When you hear the term social engineering, this is the security industry’s way of referring to a con or scam technique.
It’s basically the art of gaining access to buildings, systems or data by exploiting human psychology, rather than breaking in or using technical hacking techniques.
Famous hacker Kevin Mitnick helped popularize the term ‘social engineering’ in the 1990s, although the idea – and many of the techniques – have been around as long as there have been scam artists.
But how does social engineering work? Here are some examples.
In the office, a social engineer might lurk near a secure doorway with several boxes, and pretend they can’t reach their access card or key to get in. They’ll ask, “Can you hold the door for me?” and an unsuspecting office worker will let them in.
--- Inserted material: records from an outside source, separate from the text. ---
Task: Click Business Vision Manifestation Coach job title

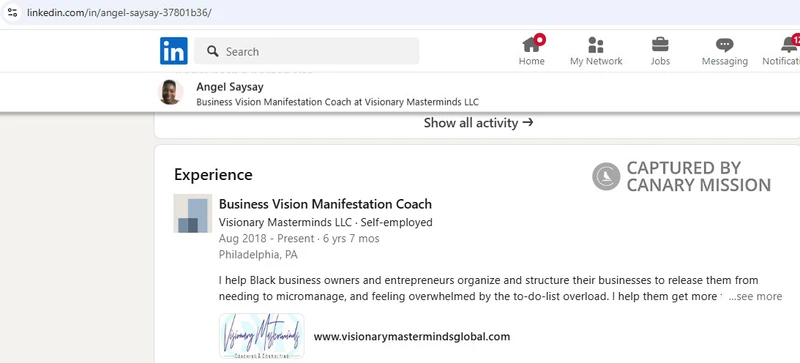Action: click(326, 204)
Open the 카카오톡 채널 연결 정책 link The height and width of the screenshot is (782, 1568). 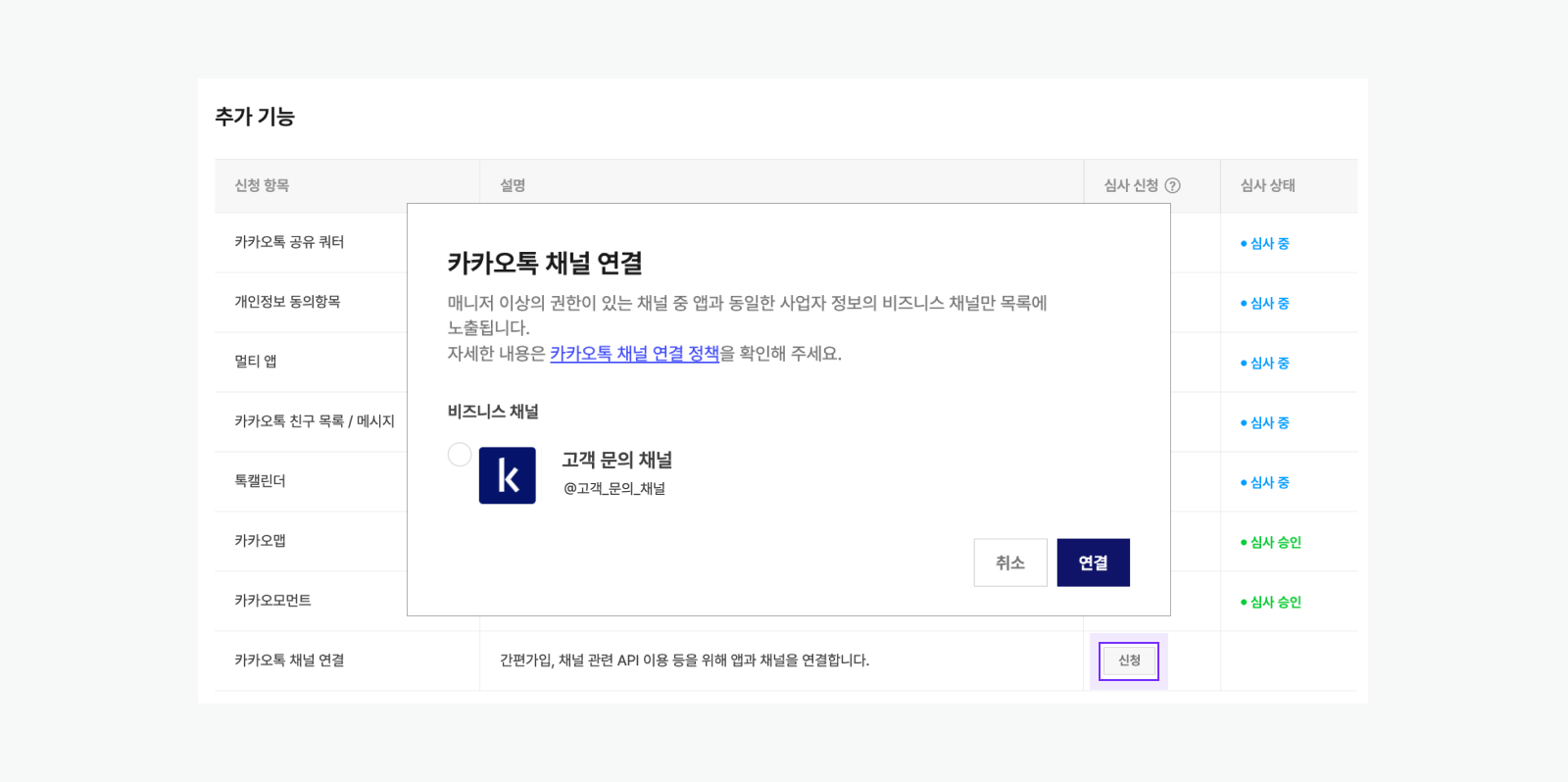(x=634, y=354)
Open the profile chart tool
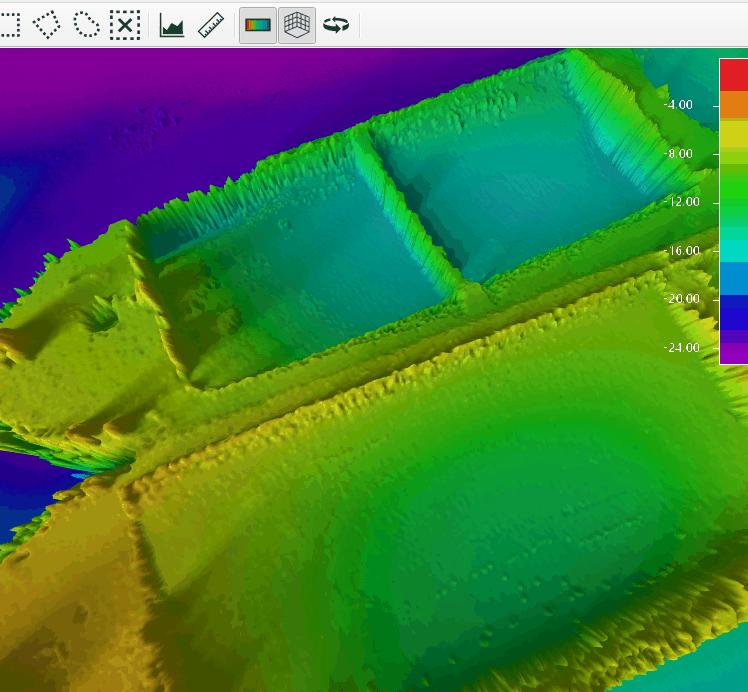 coord(172,25)
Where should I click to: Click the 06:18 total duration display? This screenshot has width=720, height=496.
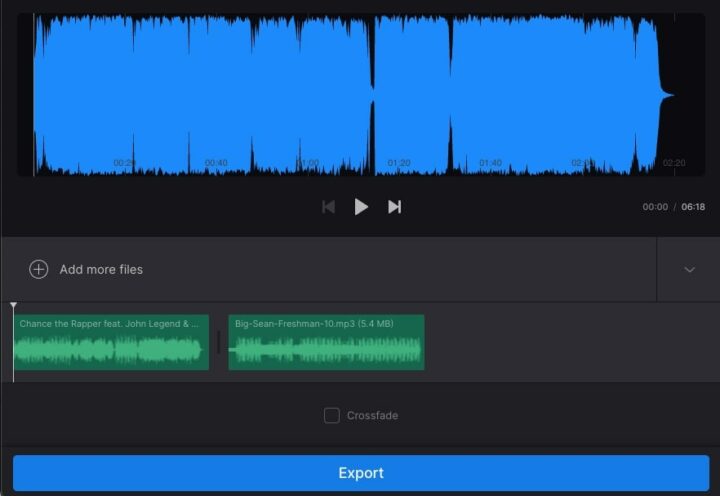click(x=693, y=207)
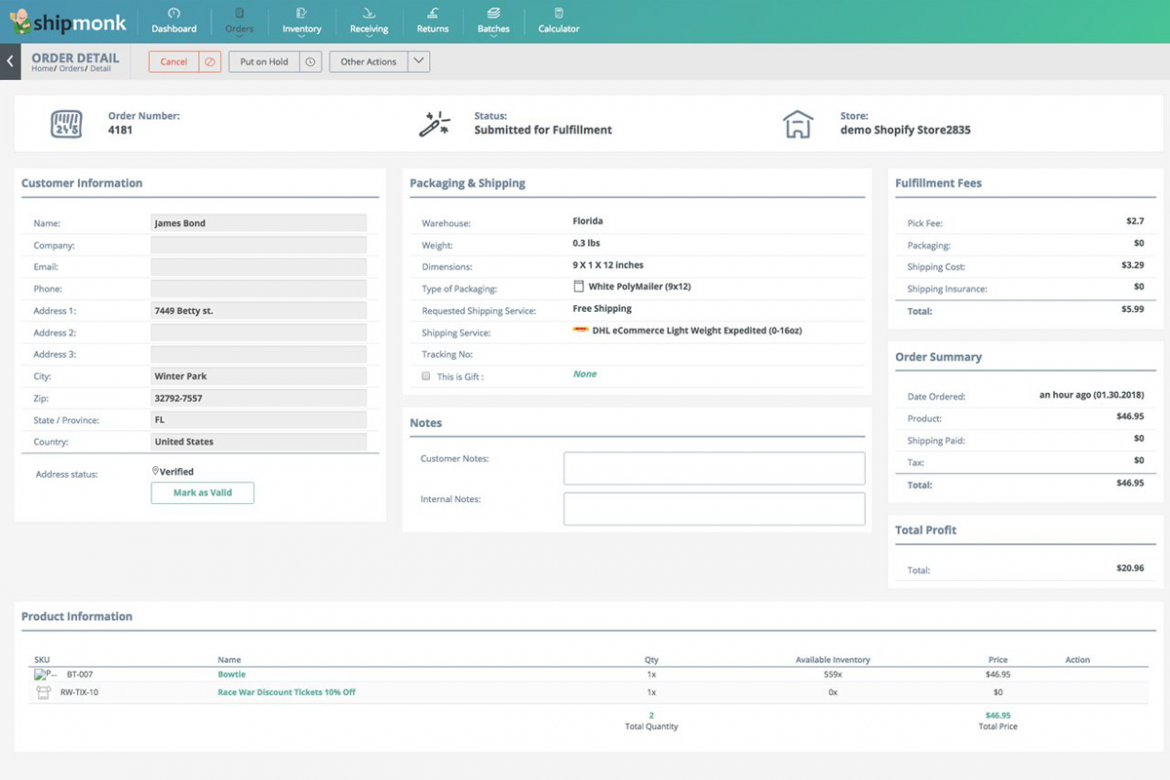Click the clock icon beside Put on Hold

pos(311,61)
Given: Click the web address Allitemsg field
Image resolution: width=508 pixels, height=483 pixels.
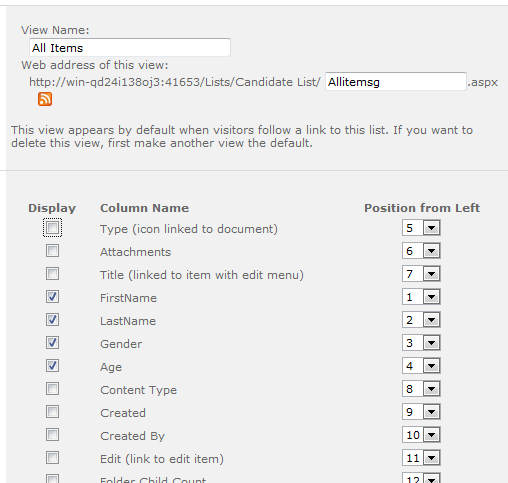Looking at the screenshot, I should 396,82.
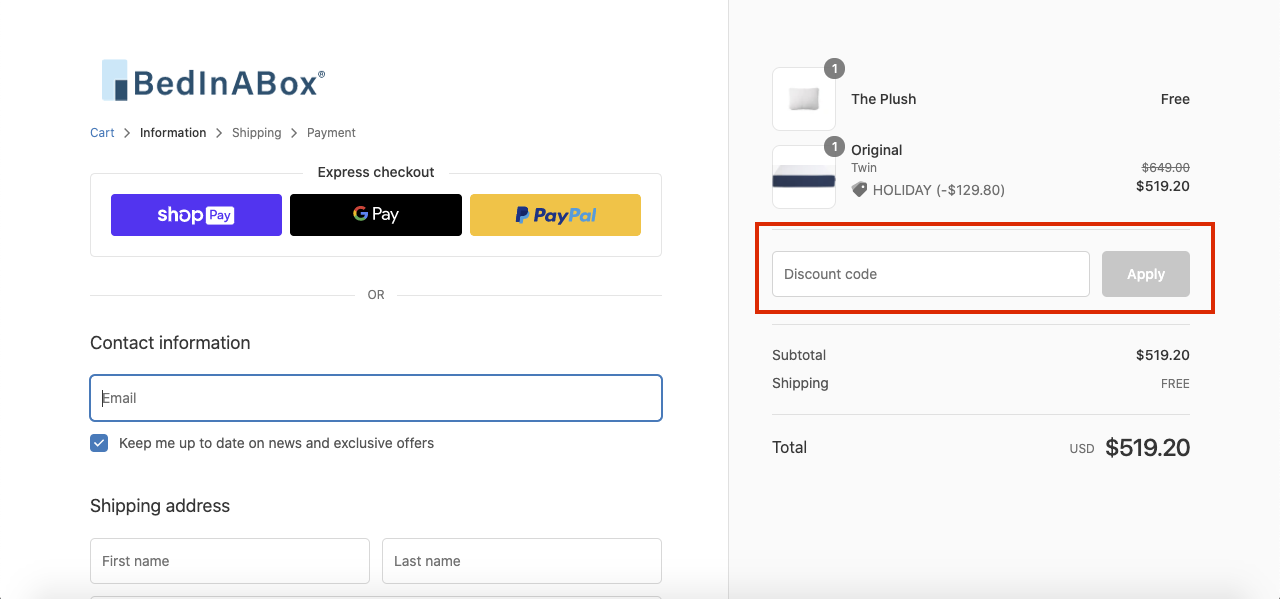Go back to Cart breadcrumb

tap(102, 133)
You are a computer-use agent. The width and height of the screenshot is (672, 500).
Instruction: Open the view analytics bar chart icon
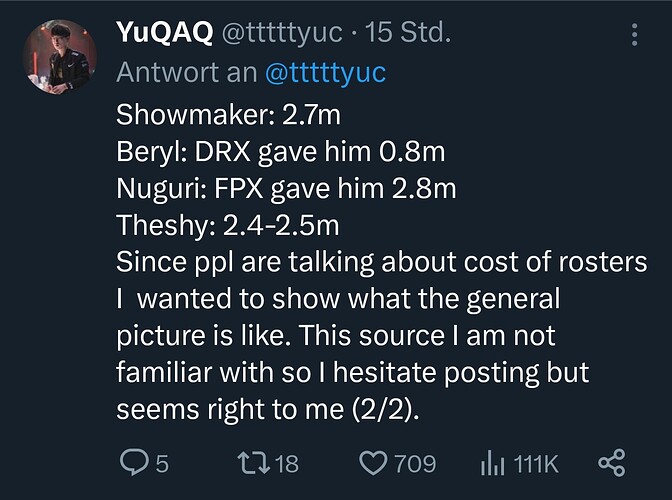(x=492, y=463)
The worker never realizes that they’ve just given a criminal access to their company’s office.
On the phone, a social engineer calls employees and pretends to be the IT Help Desk, trying to trick workers into giving them their password.
Social engineering is dangerous to corporate and personal data, because once a data thief has gained access, there’s no telling what they’ll do with it.
So, how can you avoid becoming a victim of social engineering? First, be aware. Awareness of the types of ploys these criminals use is your Number 1 defense.
Second, look around, pause and ask questions before doing or saying anything. If something doesn’t look or sound right, chances are you’re being played by a social engineer.